Ao assumir o cargo poucos meses depois, Obama decidiu pôr um fim ao isolamento da Rússia com uma reforma nas relações. Ele queria tentar criar um relacionamento não virando amigo de Putin, mas dando um drible nele.

Putin deixou a presidência e colocou o auxiliar, Dmitri A. Medvedev, em seu lugar, enquanto assumia como primeiro-ministro. Obama decidiu tratar Medvedev como se ele fosse o líder de verdade.

Um telegrama diplomático obtido mais tarde pelo WikiLeaks resumia a estratégia: "Cultivar relações com o presidente russo Dmitri Medvedev na esperança de que ele se torne um líder independente de Vladimir Putin".

Durante um tempo, a aposta de Obama em Medvedev pareceu funcionar. Contudo, em 2012, Putin voltou à presidência, colocando Medvedev de lado e deixando claro que não permitiria que Obama passasse por cima dele.

Putin ignorou as tentativas de Obama de abrir novas conversações sobre armas nucleares e deu asilo a Edward J. Snowden, que vazou dados de segurança nacional. Obama cancelou uma viagem a Moscou, deixando claro que não tinha conexão pessoal com o líder russo.

Enquanto Obama tentava decidir o que fazer para dar um fim à crise na Ucrânia, ele procurou outros líderes que ainda mantêm um relacionamento com Putin, incluindo a chanceler alemã, Angela Merkel. Em particular, ela disse a Obama que após conversar com Putin ela pensou que ele estava "em outro mundo". O secretário de Estado, John Kerry, afirmou publicamente mais tarde que o discurso de Putin sobre a Crimeia está "em desacordo com a realidade".

Isso deu origem a um debate em Washington. Será que Putin mudou ao longo desses 15 anos e se tornou um perturbado de alguma forma ou será que ele simplesmente vê o mundo de uma maneira muito diferente da do Ocidente?

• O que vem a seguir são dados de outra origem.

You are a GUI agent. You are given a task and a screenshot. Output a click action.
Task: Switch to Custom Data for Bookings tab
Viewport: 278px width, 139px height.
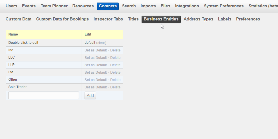coord(63,19)
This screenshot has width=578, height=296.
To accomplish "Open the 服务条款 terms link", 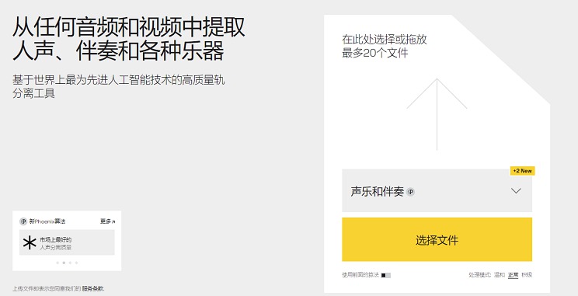I will (93, 289).
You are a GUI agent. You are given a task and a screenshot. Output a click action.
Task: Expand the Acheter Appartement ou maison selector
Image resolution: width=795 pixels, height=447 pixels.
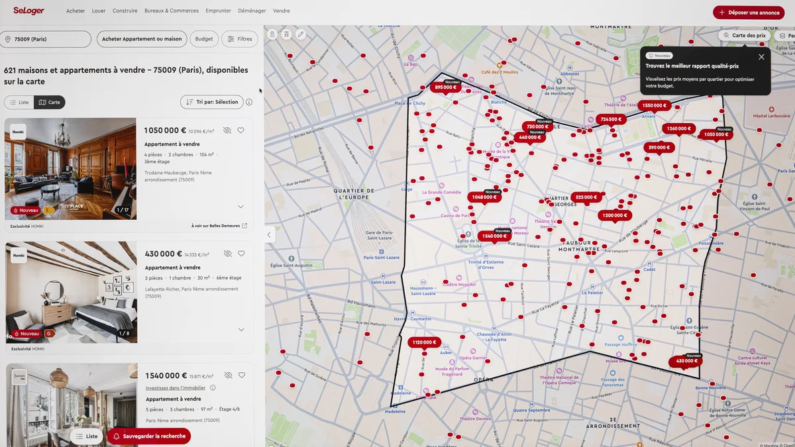[141, 38]
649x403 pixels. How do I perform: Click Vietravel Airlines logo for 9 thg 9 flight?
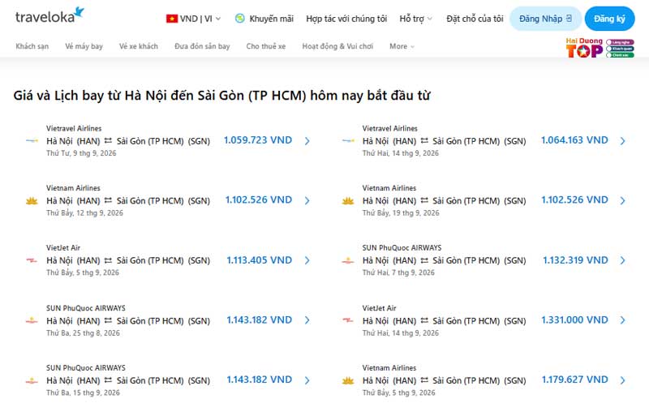tap(32, 140)
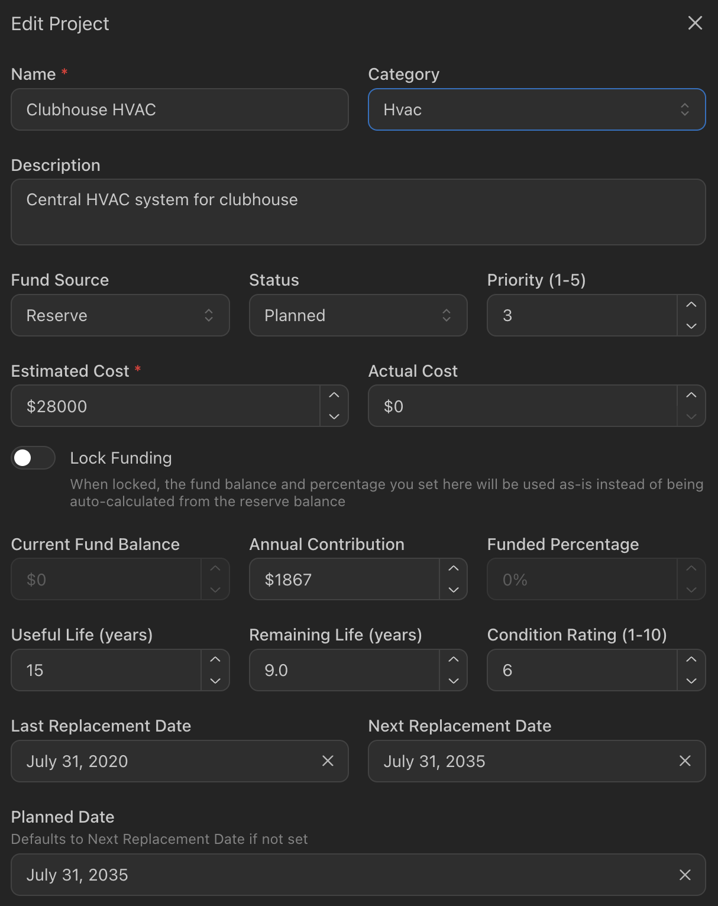Enable the Lock Funding switch
This screenshot has height=906, width=718.
33,458
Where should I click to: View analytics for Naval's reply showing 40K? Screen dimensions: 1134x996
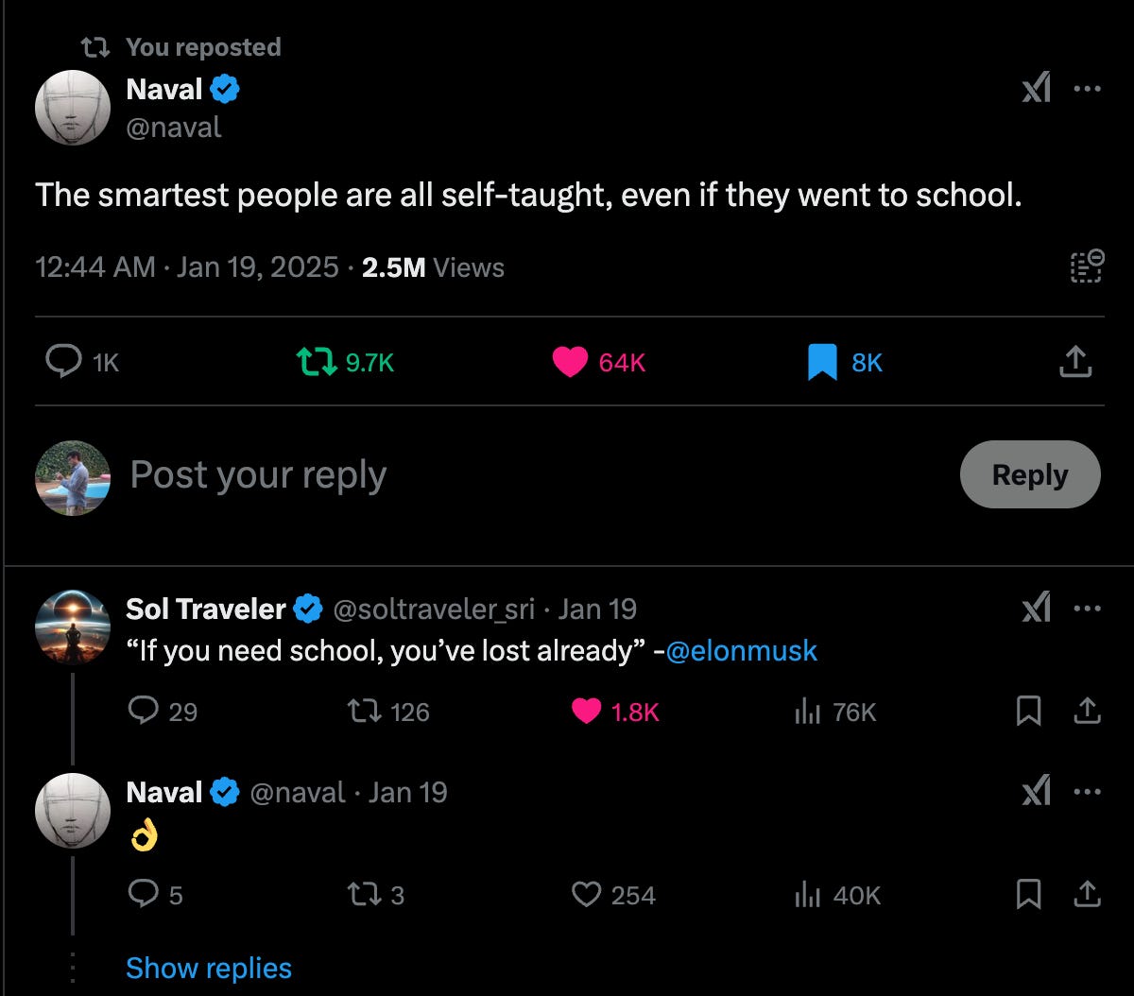(806, 894)
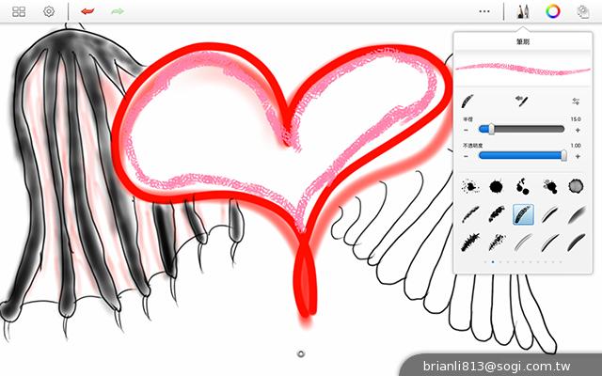Open the gallery grid view

(19, 11)
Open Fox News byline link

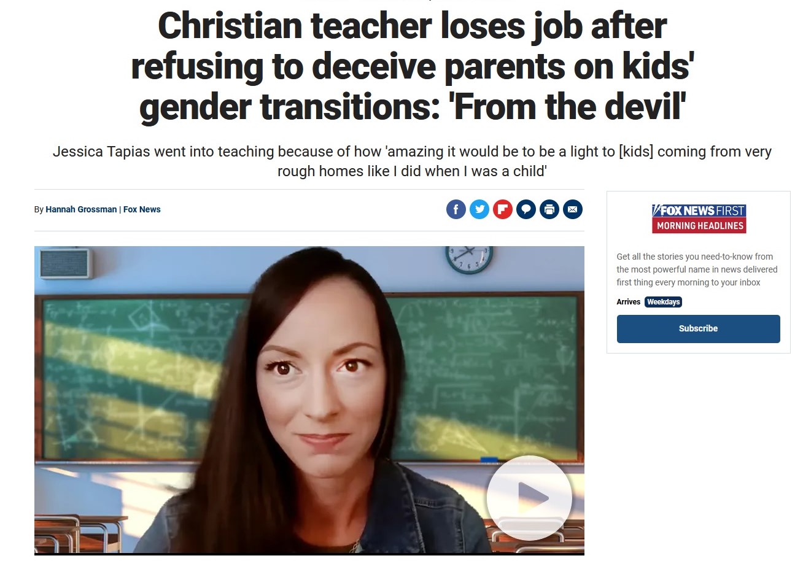[x=142, y=209]
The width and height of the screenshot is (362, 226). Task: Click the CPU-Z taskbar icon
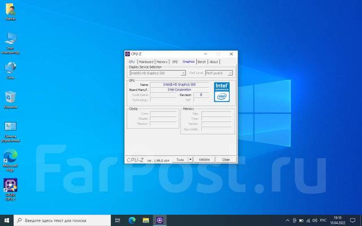(160, 220)
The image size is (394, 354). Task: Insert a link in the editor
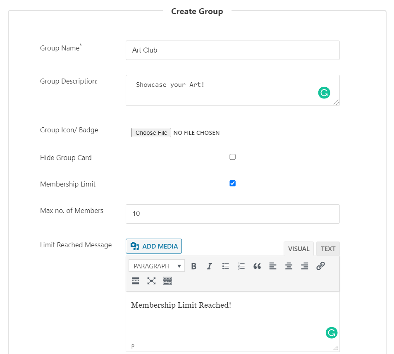[x=320, y=266]
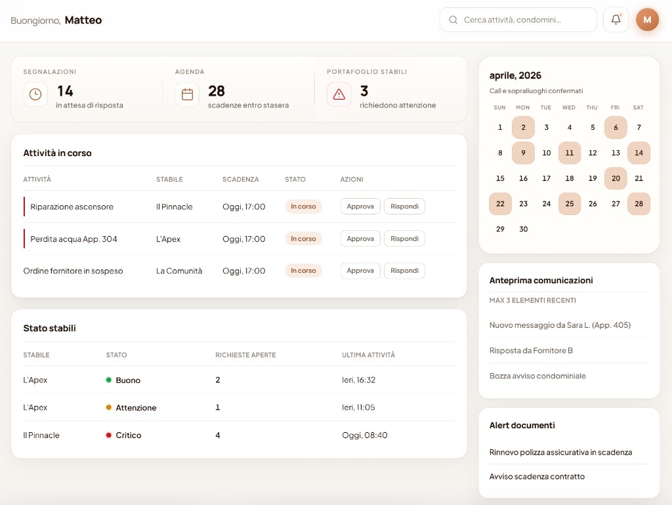
Task: Open the message from Sara L. (App. 405)
Action: tap(560, 325)
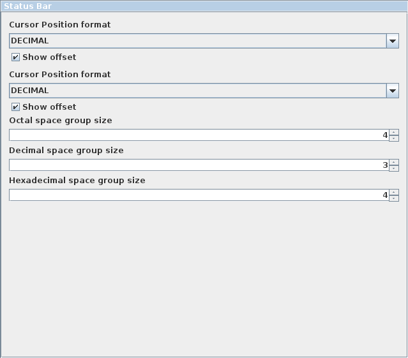Open the first Cursor Position format dropdown arrow
Image resolution: width=408 pixels, height=358 pixels.
(393, 41)
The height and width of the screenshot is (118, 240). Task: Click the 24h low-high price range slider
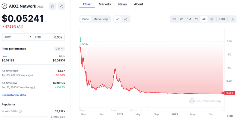(33, 65)
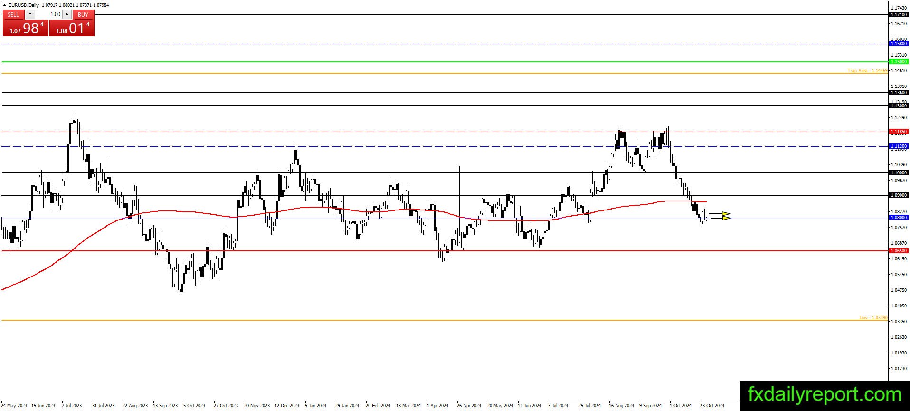Screen dimensions: 910x411
Task: Select the Low 1.03390 line label
Action: 873,318
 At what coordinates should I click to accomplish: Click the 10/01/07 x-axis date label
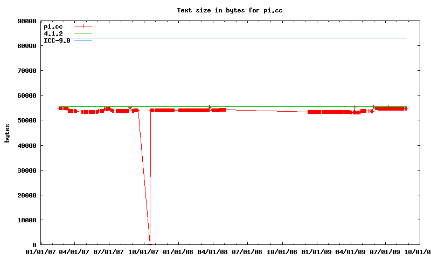click(144, 251)
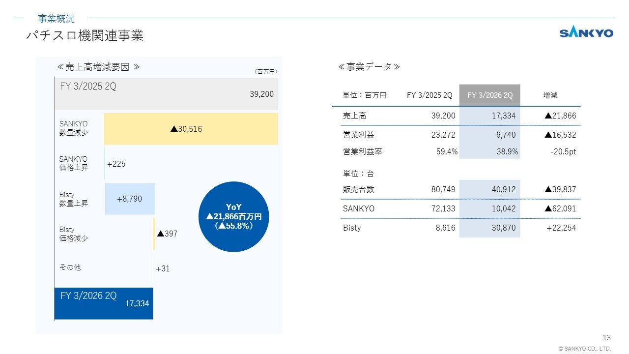Click the パチスロ機関連事業 slide title
Viewport: 629px width, 354px height.
[x=85, y=36]
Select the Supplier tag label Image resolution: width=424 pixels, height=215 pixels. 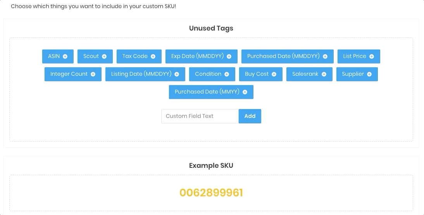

"Ele não é maluco, mas vive na Rússia do passado – uma versão do passado que ele mesmo criou", afirmou Fiona Hill, principal diretora de inteligência sobre a Rússia durante a presidência de Bush e coautora de um livro sobre Putin. "Seu presente é definido por esse passado e não existe uma visão coerente do futuro", argumentou Hill. "Ele certamente irá continuar reafirmando e recuperando a influência sobre territórios e povos. E depois o quê?"

Essa é a pergunta que o presidente dos Estados Unidos – e provavelmente o próximo – fará.